The researchers analyzed household survey data from the 2000-2016 waves of the Health and Retirement Study. Caregivers’ depressive symptoms and weekly caregiving hours were evaluated for the 10 years before and after the partners’ dementia diagnosis.

Depressive symptoms were measured using the shortened Center for Epidemiologic Studies Depression Scale. Weekly caregiving hours were self-reported. 

Before the onset of a partner’s dementia, each measure increased every two years by 3% and 9%, respectively. Both measures then fell — by 2% and 1% — every two years after the partner’s clinical diagnosis, reported Melissa Harris, PhD, RN, of Duke University, and colleagues. 

Surprise finding

Cognitive changes and related disabilities happen over years and even decades before they reach a threshold at which dementia is diagnosed, said Harris.
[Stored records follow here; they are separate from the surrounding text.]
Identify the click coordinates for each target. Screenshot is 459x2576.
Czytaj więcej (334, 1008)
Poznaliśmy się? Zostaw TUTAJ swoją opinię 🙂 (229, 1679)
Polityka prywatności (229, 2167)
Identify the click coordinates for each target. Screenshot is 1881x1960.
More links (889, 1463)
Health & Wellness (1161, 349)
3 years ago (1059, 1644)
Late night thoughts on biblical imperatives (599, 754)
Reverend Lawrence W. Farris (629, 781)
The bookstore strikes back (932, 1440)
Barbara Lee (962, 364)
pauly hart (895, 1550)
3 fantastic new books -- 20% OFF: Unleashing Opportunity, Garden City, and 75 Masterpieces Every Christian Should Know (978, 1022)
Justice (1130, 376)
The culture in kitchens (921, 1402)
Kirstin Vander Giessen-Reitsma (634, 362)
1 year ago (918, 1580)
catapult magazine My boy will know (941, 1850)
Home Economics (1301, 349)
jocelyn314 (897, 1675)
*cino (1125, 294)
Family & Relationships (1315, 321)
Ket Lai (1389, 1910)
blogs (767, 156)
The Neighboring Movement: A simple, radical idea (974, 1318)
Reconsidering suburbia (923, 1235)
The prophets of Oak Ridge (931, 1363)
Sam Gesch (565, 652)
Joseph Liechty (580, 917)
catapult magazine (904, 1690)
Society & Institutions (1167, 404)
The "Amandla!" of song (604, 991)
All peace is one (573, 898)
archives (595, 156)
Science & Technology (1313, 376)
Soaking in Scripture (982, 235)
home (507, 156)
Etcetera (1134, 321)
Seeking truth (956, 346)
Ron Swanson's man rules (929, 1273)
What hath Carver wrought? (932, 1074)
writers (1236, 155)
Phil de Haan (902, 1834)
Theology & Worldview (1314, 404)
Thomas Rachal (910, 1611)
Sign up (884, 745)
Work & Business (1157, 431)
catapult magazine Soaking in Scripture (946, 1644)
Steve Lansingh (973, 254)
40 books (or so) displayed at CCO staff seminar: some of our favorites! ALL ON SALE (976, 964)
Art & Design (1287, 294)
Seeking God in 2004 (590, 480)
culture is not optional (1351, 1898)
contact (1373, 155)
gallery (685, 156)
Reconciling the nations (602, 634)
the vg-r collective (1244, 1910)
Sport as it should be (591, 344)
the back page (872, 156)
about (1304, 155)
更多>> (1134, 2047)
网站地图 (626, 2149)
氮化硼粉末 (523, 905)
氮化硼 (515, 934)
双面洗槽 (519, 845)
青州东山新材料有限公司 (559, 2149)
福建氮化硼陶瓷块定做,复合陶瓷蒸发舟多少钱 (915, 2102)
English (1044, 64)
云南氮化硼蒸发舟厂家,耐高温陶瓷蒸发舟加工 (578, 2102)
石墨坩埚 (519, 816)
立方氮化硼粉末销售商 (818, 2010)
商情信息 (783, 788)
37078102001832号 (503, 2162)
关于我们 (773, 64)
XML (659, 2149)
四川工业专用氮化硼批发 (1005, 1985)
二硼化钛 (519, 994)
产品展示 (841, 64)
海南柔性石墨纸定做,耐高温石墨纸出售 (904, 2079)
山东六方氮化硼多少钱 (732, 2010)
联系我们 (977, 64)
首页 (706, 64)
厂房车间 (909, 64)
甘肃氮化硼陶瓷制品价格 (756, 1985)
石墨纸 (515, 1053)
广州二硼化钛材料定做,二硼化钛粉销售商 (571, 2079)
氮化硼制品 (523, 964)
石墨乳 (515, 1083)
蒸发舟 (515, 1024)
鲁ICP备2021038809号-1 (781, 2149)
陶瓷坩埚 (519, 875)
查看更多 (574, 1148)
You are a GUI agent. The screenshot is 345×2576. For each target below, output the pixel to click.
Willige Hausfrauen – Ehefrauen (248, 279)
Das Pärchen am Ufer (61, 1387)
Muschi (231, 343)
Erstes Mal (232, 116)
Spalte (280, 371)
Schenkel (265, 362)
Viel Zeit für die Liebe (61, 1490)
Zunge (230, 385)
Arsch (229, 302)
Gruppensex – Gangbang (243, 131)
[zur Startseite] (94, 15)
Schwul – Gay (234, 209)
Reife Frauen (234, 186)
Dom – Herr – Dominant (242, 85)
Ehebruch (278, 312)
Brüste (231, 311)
She and her colleagues were surprised, however, to find that caregivers’ depressive symptoms and caregiving hours fell after the onset of a partner’s dementia.

“It may be that caregivers are accessing support and services as the level of disability reaches this onset threshold,” or they may be reaching a point in their caregiving journey where they have adapted to the changes, she said.

Clinical solutions

The results counter the prevailing wisdom that received care spikes just after dementia onset, according to senior investigator Geoffrey Hoffman, PhD, MPH, of the University of Michigan School of Nursing. Instead, it appears that early referral to specialty services is critical to easing the emotional burden and high care demands experienced by caregivers, the authors said.

Clinicians may want to think of dementia as a journey that begins before diagnosis in order to best identify needs and solutions, Harris concluded. 

The study was published in the journal Medical Care.